KEF’s new Ci380, shipping in mid-September at $500 each, consists of three 3-inch drivers whose shared baffle swings down up to 45 degrees to deliver sound to the listening position. It’s intended mainly for home theater use. It joins a five-year-old model, the $500-each two-way Ci 200QT, which is much larger and delivers deeper bass response through its larger woofer and concentrically mounted tweeter.

The 380’s drivers consists of two woofers flanked by a 3-inch, two-way driver with concentrically mounted tweeter. The 380 delivers 80Hz-30kHz +/-3dB

In launching what could be the first motorized in-wall speaker, KEF is targeting surround-channel applications for the $500-each Ci FDT, said to combine the virtues of dipolar surround speakers with the aesthetic benefits of a flush-mount, in-wall design that doesn’t protrude from the wall like other dipolar in-walls. It ships in September.

Here’s how the Ci FDT works:

A 5-inch cone woofer/midrange driver mounts flush in the wall, but an NXT-technology flat-panel speaker swings out and slides into a position perpendicular with the wall and fires toward the front and back of the room. The NXT panel’s inherent dipole response “envelopes the audience with uniform surround sound effects,” yielding a “deep and stable soundstage,” the company said.

In its motorized-speaker launch, SpeakerCraft is offering three models that drop down from the ceiling and rotate to precisely aim their drivers at the listening position. They retail for a suggested $350, $550 and $750 each, and all can be used for LCR or surround channels.

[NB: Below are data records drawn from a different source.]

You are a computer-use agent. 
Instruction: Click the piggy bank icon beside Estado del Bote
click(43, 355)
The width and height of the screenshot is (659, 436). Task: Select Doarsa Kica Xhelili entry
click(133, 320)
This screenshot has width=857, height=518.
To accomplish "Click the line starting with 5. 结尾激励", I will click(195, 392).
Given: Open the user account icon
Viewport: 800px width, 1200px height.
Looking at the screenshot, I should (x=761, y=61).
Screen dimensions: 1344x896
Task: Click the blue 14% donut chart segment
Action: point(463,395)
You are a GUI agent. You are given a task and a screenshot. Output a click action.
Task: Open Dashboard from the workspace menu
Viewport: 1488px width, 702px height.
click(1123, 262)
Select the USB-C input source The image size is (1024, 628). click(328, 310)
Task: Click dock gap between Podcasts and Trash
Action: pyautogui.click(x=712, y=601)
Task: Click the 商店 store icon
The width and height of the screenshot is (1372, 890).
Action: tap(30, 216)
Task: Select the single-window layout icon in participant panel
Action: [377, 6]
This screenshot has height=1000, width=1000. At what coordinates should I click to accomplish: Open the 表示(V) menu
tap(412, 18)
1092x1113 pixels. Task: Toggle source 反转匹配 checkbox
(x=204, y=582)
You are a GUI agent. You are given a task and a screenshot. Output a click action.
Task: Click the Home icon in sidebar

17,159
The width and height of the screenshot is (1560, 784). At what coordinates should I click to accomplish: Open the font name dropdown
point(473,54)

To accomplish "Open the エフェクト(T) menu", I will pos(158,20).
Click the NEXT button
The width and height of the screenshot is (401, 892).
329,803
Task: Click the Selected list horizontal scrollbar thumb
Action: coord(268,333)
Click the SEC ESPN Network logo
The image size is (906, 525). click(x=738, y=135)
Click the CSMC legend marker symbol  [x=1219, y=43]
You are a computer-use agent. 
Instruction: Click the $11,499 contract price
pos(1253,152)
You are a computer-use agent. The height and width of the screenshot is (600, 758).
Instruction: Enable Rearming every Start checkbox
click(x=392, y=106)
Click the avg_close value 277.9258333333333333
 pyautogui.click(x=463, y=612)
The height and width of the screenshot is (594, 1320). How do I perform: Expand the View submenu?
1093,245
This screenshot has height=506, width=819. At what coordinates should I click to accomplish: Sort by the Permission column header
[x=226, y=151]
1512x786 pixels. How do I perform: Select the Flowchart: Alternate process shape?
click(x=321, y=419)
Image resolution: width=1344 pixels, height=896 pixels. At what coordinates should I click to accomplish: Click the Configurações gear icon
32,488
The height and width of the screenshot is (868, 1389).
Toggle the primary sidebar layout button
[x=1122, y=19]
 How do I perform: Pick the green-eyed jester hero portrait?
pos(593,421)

The three speakers, which compose the TIME (Theater In Motion Experience) series, drop down at selectable 15-degree, 30-degree or 45-degree angles and rotate across the sound stage at infinitely adjustable degrees. Multiple preset positions can be programmed into the system and selected via an included IR remote, whose codes can be learned by learning remotes and home automation systems. Each preset can be programmed for different home-theater seating positions or for music-listening positions.

The remote control will be bundled at a suggested $250 with a control box that delivers low-voltage power and control signals to up to eight motorized speakers, which use polypropylene, aluminum and Kevlar drivers.

Although SpeakerCraft has adopted motorization, it remains a firm supporter of aimable in-ceiling speakers, expanding its selection to nine from five with the launch of the lower-priced AIM 7 series at $425 to $925 per pair with 7-inch woofers. They join five AIM 8 series at a suggested $425 to $1,550 per pair with 8-inch woofers.

Like the five AIM 8 speakers, the AIM 7 speakers feature a fully pivoting woofer baffle and a fully pivoting concentrically mounted 1-inch dome tweeter. They fit in the same-size cutouts as 6-inch speakers, the company said.

AIM 7 speakers replace the nonpivoting CRS6 series of in-ceiling speakers. The new models are priced the same as CRS6 models but deliver higher SPLs and deeper bass response, the company said.